=== Supplied data ===
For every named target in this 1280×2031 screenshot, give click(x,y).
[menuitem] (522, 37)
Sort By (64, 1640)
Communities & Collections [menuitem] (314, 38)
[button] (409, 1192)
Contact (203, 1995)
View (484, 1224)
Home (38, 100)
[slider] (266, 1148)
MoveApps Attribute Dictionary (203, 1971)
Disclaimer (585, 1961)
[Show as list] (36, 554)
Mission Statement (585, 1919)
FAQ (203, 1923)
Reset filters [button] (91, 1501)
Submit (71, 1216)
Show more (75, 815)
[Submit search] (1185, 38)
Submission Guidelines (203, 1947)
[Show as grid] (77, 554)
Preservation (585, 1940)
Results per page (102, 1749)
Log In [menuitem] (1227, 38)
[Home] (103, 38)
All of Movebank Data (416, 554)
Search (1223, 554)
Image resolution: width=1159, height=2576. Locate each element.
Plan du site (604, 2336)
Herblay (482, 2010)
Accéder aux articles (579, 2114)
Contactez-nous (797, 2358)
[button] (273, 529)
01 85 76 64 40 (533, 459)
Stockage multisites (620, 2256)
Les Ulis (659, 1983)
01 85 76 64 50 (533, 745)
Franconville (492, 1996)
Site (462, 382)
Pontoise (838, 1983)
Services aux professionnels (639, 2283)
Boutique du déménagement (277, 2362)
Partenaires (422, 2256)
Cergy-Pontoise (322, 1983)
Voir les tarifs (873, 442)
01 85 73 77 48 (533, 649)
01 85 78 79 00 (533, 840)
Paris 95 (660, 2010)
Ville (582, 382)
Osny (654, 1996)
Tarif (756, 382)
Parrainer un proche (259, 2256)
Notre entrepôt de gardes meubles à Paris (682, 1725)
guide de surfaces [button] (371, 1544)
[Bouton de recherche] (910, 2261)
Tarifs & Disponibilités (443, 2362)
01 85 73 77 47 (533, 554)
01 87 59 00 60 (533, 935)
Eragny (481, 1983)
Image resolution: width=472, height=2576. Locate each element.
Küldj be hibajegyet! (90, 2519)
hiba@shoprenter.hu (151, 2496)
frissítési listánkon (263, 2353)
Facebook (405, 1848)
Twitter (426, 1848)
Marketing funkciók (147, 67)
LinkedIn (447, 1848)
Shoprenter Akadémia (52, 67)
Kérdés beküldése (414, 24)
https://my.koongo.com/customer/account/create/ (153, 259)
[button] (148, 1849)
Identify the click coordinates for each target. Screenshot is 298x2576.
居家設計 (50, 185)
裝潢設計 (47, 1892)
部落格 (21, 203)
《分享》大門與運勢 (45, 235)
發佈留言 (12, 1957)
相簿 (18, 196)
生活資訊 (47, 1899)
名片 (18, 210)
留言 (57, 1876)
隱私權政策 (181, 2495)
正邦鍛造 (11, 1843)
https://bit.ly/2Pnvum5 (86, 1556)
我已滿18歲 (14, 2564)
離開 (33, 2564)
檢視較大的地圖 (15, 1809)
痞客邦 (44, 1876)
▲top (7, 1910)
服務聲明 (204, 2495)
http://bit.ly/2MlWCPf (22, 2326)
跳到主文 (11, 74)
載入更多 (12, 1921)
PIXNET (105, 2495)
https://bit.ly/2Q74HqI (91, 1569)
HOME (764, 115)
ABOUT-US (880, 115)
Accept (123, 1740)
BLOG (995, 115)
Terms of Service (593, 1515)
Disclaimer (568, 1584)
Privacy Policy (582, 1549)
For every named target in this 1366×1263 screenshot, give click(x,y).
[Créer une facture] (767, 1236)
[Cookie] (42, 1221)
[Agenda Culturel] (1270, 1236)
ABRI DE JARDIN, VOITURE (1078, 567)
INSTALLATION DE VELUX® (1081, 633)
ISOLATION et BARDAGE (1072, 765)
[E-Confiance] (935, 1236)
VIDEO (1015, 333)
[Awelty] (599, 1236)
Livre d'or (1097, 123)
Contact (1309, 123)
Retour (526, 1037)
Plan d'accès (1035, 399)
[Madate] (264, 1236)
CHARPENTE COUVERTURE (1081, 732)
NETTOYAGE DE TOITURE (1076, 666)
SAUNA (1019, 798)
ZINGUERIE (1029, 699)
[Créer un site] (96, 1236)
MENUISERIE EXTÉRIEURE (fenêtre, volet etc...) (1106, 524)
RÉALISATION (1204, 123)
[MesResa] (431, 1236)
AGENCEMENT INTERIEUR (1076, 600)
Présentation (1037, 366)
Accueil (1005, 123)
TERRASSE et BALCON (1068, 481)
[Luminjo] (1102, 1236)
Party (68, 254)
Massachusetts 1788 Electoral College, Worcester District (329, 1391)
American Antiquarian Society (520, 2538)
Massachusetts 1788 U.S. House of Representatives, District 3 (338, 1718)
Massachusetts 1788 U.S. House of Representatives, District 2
===
## Exercise description
In full and without alteration, write out each record.

## Answer for this exercise
For every named target in this 1280×2031 screenshot, give click(x,y).
[menuitem] (522, 37)
Sort By (64, 1640)
Communities & Collections [menuitem] (314, 38)
[button] (409, 1192)
Contact (203, 1995)
View (484, 1224)
Home (38, 100)
[slider] (266, 1148)
MoveApps Attribute Dictionary (203, 1971)
Disclaimer (585, 1961)
[Show as list] (36, 554)
Mission Statement (585, 1919)
FAQ (203, 1923)
Reset filters [button] (91, 1501)
Submit (71, 1216)
Show more (75, 815)
[Submit search] (1185, 38)
Submission Guidelines (203, 1947)
[Show as grid] (77, 554)
Preservation (585, 1940)
Results per page (102, 1749)
Log In [menuitem] (1227, 38)
[Home] (103, 38)
All of Movebank Data (416, 554)
Search (1223, 554)
Image resolution: width=1159, height=2576. Locate each element.
Plan du site (604, 2336)
Herblay (482, 2010)
Accéder aux articles (579, 2114)
Contactez-nous (797, 2358)
[button] (273, 529)
01 85 76 64 40 (533, 459)
Stockage multisites (620, 2256)
Les Ulis (659, 1983)
01 85 76 64 50 (533, 745)
Franconville (492, 1996)
Site (462, 382)
Pontoise (838, 1983)
Services aux professionnels (639, 2283)
Boutique du déménagement (277, 2362)
Partenaires (422, 2256)
Cergy-Pontoise (322, 1983)
Voir les tarifs (873, 442)
01 85 73 77 48 (533, 649)
01 85 78 79 00 (533, 840)
Paris 95 (660, 2010)
Ville (582, 382)
Osny (654, 1996)
Tarif (756, 382)
Parrainer un proche (259, 2256)
Notre entrepôt de gardes meubles à Paris (682, 1725)
guide de surfaces [button] (371, 1544)
[Bouton de recherche] (910, 2261)
Tarifs & Disponibilités (443, 2362)
01 85 73 77 47 (533, 554)
01 87 59 00 60 (533, 935)
Eragny (481, 1983)
Image resolution: width=472, height=2576. Locate each element.
Küldj be hibajegyet! (90, 2519)
hiba@shoprenter.hu (151, 2496)
frissítési listánkon (263, 2353)
Facebook (405, 1848)
Twitter (426, 1848)
Marketing funkciók (147, 67)
LinkedIn (447, 1848)
Shoprenter Akadémia (52, 67)
Kérdés beküldése (414, 24)
https://my.koongo.com/customer/account/create/ (153, 259)
[button] (148, 1849)
Identify the click coordinates for each target. Screenshot is 298x2576.
居家設計 (50, 185)
裝潢設計 (47, 1892)
部落格 (21, 203)
《分享》大門與運勢 (45, 235)
發佈留言 (12, 1957)
相簿 (18, 196)
生活資訊 (47, 1899)
名片 (18, 210)
留言 (57, 1876)
隱私權政策 (181, 2495)
正邦鍛造 (11, 1843)
https://bit.ly/2Pnvum5 (86, 1556)
我已滿18歲 (14, 2564)
離開 (33, 2564)
檢視較大的地圖 (15, 1809)
痞客邦 (44, 1876)
▲top (7, 1910)
服務聲明 (204, 2495)
http://bit.ly/2MlWCPf (22, 2326)
跳到主文 (11, 74)
載入更多 (12, 1921)
PIXNET (105, 2495)
https://bit.ly/2Q74HqI (91, 1569)
HOME (764, 115)
ABOUT-US (880, 115)
Accept (123, 1740)
BLOG (995, 115)
Terms of Service (593, 1515)
Disclaimer (568, 1584)
Privacy Policy (582, 1549)
For every named target in this 1366×1263 screenshot, give click(x,y).
[Créer une facture] (767, 1236)
[Cookie] (42, 1221)
[Agenda Culturel] (1270, 1236)
ABRI DE JARDIN, VOITURE (1078, 567)
INSTALLATION DE VELUX® (1081, 633)
ISOLATION et BARDAGE (1072, 765)
[E-Confiance] (935, 1236)
VIDEO (1015, 333)
[Awelty] (599, 1236)
Livre d'or (1097, 123)
Contact (1309, 123)
Retour (526, 1037)
Plan d'accès (1035, 399)
[Madate] (264, 1236)
CHARPENTE COUVERTURE (1081, 732)
NETTOYAGE DE TOITURE (1076, 666)
SAUNA (1019, 798)
ZINGUERIE (1029, 699)
[Créer un site] (96, 1236)
MENUISERIE EXTÉRIEURE (fenêtre, volet etc...) (1106, 524)
RÉALISATION (1204, 123)
[MesResa] (431, 1236)
AGENCEMENT INTERIEUR (1076, 600)
Présentation (1037, 366)
Accueil (1005, 123)
TERRASSE et BALCON (1068, 481)
[Luminjo] (1102, 1236)
Party (68, 254)
Massachusetts 1788 Electoral College, Worcester District (329, 1391)
American Antiquarian Society (520, 2538)
Massachusetts 1788 U.S. House of Representatives, District 3 (338, 1718)
Massachusetts 1788 U.S. House of Representatives, District 2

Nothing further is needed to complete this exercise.